Susan Sontag, 1933-2004
Susan Sontag, the essayist, novelist and activist, died yesterday at the age of 71. She had leukemia. There are early reports here, here, and here. The New York Times has a retropective on her writing and includes reviews of some of her most important books. The difficulties of summarising Sontag's eclectic output have been strikingly put in this essay by William Gass on the book that most influenced me, On Photography:
No simple summary of the views contained in Susan Sontag's brief but brilliant work on photography is possible, first because there are too many, and second because the book is a thoughtful meditation, not a treatise, and its ideas are grouped more nearly like a gang of keys upon a ring than a run of onions on a string. I can only try, here, to provide a kind of dissolute echo of her words. The hollow sounds are all my own.So perhaps it's best to quote her directly.
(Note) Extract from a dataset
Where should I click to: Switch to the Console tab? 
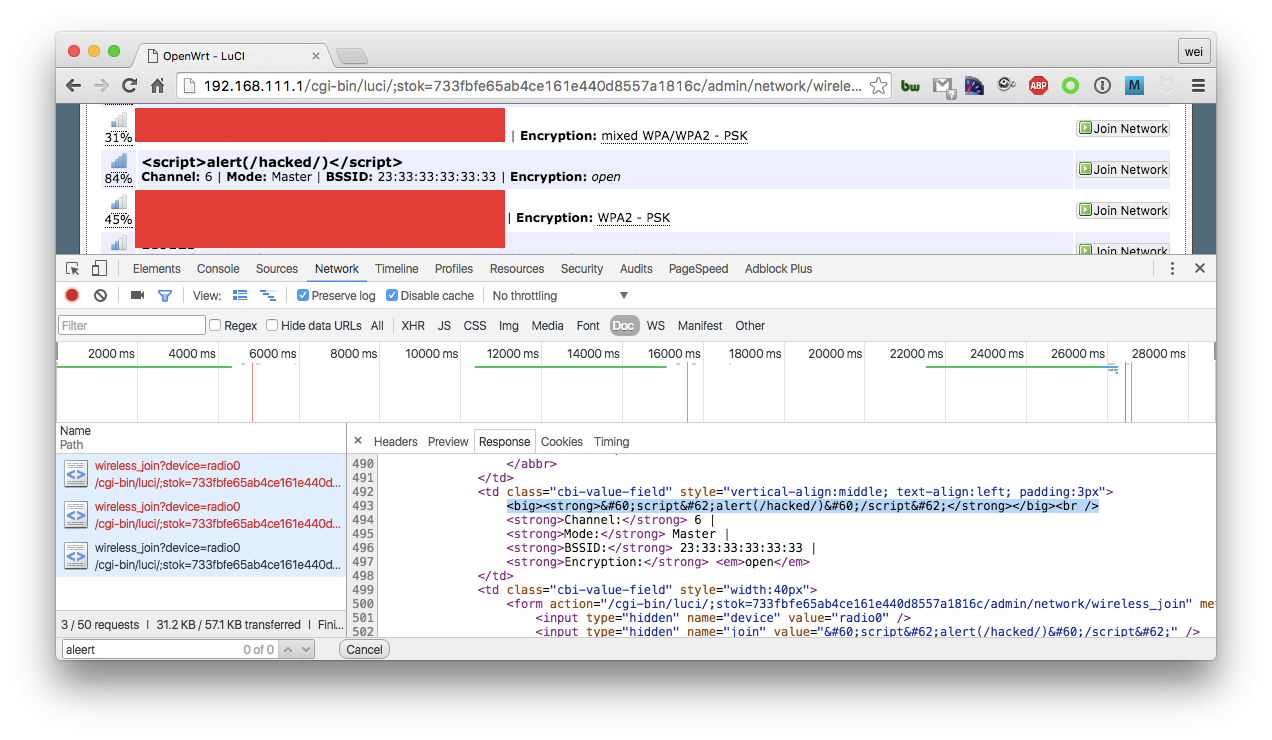point(218,269)
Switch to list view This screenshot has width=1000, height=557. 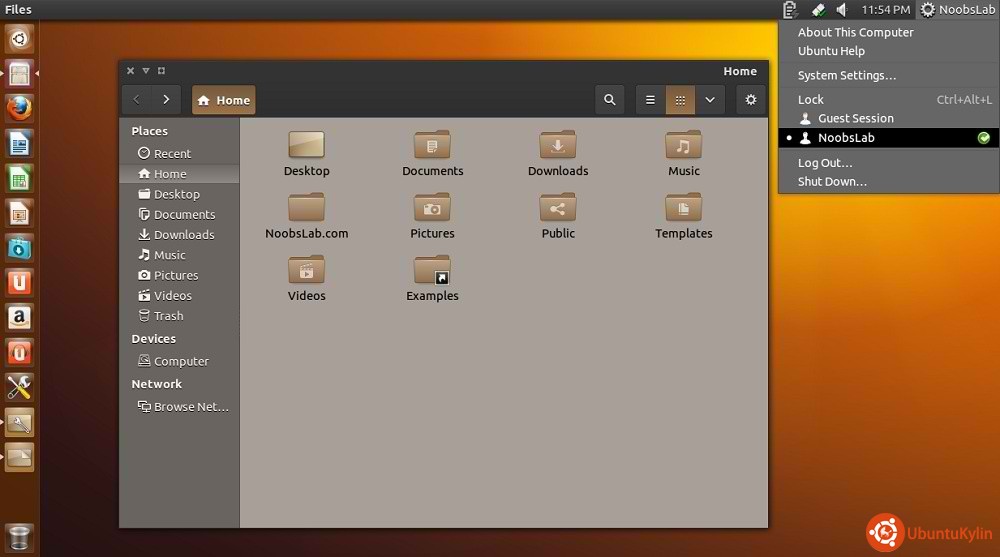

Here is the unforgettable opening of On Photography:
Humankind lingers unregenerately in Plato's cave, still reveling, its age-old habit, in mere images of the truth. But being educated by photographs is not like being educated by older, more artisanal images. For one thing, there are a great many more images around, claiming our attention. The inventory started in 1839 and since then just about everything has been photographed, or so it seems. This very insatiability of the photographing eye changes the terms of confinement in the cave, our world. In teaching us a new visual code, photographs alter and enlarge our notions of what is worth looking at and what we have a right to observe. They are a grammar and, even more importantly, an ethics of seeing. Finally, the most grandiose result of the photographic enterprise is to give us the sense that we can hold the whole world in our heads - as an anthology of images.